REQUIRED TASK: Copy out the rows below, switching "Locate" to "Find" wherever it occurs and changing nothing else. Leave the pictures out.

INPUT DATA:

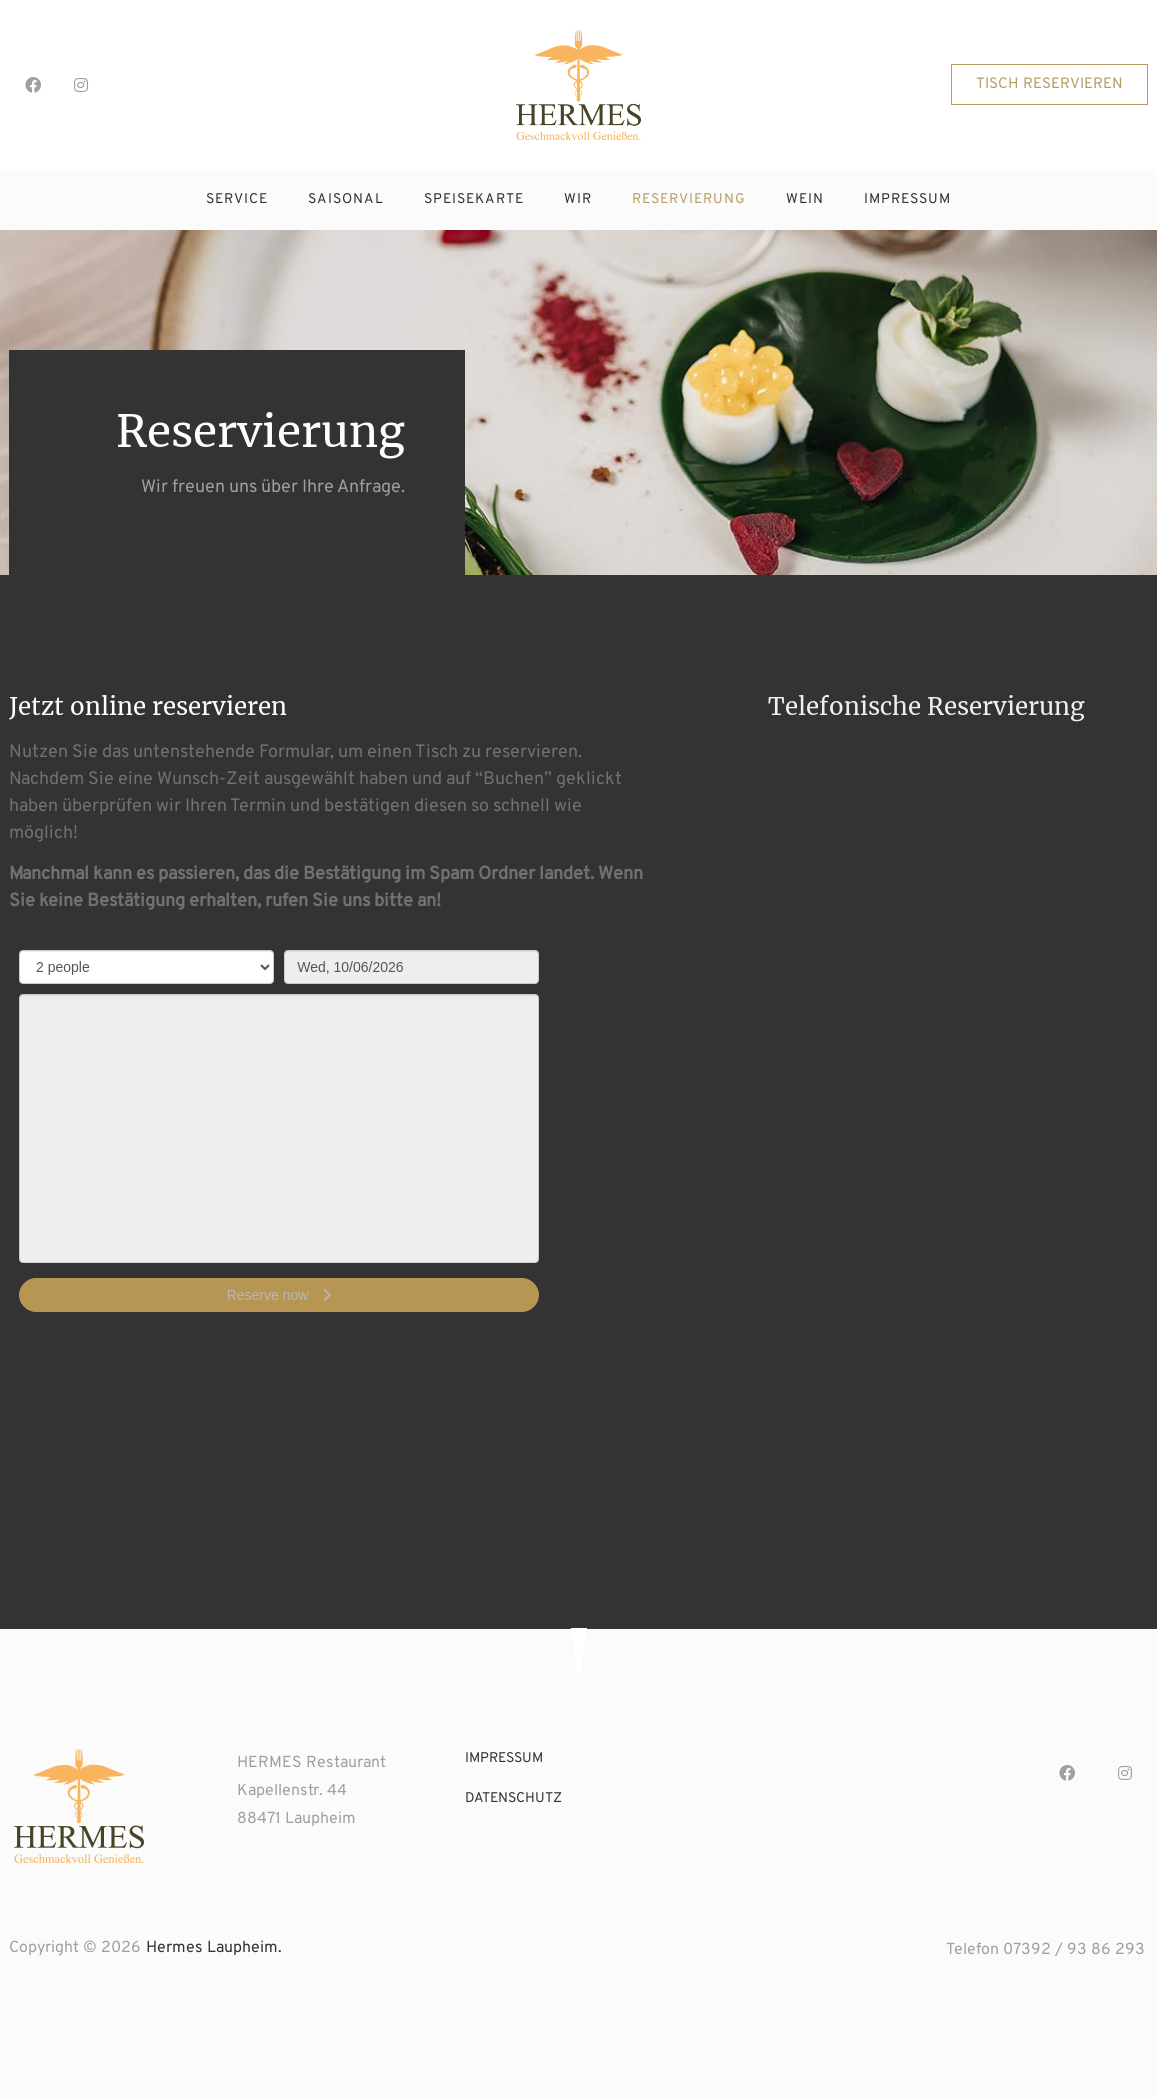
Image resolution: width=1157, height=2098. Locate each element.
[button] (1049, 84)
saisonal (346, 199)
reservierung (689, 199)
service (237, 199)
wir (578, 199)
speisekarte (474, 199)
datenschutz (513, 1798)
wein (805, 199)
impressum (907, 199)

ANSWER IN FULL:
Image resolution: width=1157, height=2098. Find each element.
[button] (1049, 84)
saisonal (346, 199)
reservierung (689, 199)
service (237, 199)
wir (578, 199)
speisekarte (474, 199)
datenschutz (513, 1798)
wein (805, 199)
impressum (907, 199)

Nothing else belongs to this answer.